Directions for this task: Pull out each line of the records holding the string "Mild".

Collected data:

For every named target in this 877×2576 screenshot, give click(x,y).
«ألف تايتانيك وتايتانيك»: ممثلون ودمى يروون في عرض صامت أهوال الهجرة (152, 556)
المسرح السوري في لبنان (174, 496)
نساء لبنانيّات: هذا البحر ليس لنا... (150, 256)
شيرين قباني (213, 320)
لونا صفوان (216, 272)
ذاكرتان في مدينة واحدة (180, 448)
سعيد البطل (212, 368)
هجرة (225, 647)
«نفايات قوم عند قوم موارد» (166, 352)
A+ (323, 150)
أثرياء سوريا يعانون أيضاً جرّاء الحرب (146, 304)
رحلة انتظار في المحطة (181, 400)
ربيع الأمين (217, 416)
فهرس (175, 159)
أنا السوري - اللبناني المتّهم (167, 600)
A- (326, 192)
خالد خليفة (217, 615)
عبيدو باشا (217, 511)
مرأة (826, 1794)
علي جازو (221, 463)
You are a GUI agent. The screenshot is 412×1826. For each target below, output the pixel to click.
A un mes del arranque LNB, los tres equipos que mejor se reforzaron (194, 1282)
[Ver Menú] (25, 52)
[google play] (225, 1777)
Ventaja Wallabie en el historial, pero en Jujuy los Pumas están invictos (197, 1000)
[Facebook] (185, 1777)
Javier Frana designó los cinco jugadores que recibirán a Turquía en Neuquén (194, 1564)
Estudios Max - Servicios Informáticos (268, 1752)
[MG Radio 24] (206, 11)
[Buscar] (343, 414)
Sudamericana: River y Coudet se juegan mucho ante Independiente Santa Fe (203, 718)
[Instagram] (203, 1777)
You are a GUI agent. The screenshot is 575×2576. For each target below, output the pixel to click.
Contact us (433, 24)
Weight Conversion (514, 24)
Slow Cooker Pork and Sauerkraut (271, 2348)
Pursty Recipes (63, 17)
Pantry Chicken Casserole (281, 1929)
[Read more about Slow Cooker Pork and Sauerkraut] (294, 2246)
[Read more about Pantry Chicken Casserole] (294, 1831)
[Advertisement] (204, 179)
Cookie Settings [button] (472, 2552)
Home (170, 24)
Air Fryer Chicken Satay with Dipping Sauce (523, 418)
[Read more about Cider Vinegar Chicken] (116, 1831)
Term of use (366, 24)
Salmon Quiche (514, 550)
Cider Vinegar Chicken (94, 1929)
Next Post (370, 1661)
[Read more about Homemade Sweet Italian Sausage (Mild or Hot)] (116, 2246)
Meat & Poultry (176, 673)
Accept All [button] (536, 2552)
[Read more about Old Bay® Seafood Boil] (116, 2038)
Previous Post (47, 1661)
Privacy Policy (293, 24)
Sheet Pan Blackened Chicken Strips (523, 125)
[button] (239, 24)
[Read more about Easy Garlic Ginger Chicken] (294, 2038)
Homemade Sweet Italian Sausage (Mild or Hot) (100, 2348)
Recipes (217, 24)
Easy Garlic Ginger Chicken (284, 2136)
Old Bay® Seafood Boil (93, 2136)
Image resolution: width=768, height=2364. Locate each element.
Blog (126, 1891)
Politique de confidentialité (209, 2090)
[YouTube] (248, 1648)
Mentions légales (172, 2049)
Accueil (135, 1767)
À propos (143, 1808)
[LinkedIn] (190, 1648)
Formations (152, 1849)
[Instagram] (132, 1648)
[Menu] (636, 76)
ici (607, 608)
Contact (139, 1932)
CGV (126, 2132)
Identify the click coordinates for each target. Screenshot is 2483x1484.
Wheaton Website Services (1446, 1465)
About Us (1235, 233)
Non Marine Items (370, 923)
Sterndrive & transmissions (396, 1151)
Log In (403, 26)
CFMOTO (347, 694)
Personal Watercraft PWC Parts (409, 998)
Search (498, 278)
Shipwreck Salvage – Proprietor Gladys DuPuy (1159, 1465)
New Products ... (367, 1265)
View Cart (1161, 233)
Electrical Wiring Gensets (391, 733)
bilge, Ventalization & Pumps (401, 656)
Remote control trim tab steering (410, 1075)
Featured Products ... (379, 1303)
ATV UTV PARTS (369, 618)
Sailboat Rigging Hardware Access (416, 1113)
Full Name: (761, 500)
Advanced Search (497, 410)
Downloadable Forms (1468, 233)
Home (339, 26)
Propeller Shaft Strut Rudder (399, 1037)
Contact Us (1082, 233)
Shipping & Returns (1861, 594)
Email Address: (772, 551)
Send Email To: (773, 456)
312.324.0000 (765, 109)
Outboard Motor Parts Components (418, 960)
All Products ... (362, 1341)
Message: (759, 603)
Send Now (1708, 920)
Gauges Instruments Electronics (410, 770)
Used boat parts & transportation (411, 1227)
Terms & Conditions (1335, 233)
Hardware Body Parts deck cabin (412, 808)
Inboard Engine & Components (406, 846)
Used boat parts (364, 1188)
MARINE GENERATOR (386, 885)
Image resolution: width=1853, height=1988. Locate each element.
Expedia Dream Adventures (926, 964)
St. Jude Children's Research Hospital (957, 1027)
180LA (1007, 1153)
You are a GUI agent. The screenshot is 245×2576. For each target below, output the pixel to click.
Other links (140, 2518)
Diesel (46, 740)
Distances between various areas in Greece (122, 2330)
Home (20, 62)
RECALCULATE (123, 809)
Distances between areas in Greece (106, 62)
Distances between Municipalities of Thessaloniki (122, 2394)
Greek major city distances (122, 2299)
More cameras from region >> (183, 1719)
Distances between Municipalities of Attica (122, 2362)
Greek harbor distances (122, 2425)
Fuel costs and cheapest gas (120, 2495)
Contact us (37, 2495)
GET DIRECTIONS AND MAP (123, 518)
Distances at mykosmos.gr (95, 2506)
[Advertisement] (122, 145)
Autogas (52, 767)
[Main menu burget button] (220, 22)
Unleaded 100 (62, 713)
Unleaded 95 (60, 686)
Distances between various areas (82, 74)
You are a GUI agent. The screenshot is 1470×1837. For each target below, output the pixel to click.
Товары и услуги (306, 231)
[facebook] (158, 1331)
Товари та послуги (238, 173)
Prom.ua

Answer:
[Read more about Homemade Sweet Italian Sausage (Mild or Hot)] (116, 2246)
Homemade Sweet Italian Sausage (Mild or Hot) (100, 2348)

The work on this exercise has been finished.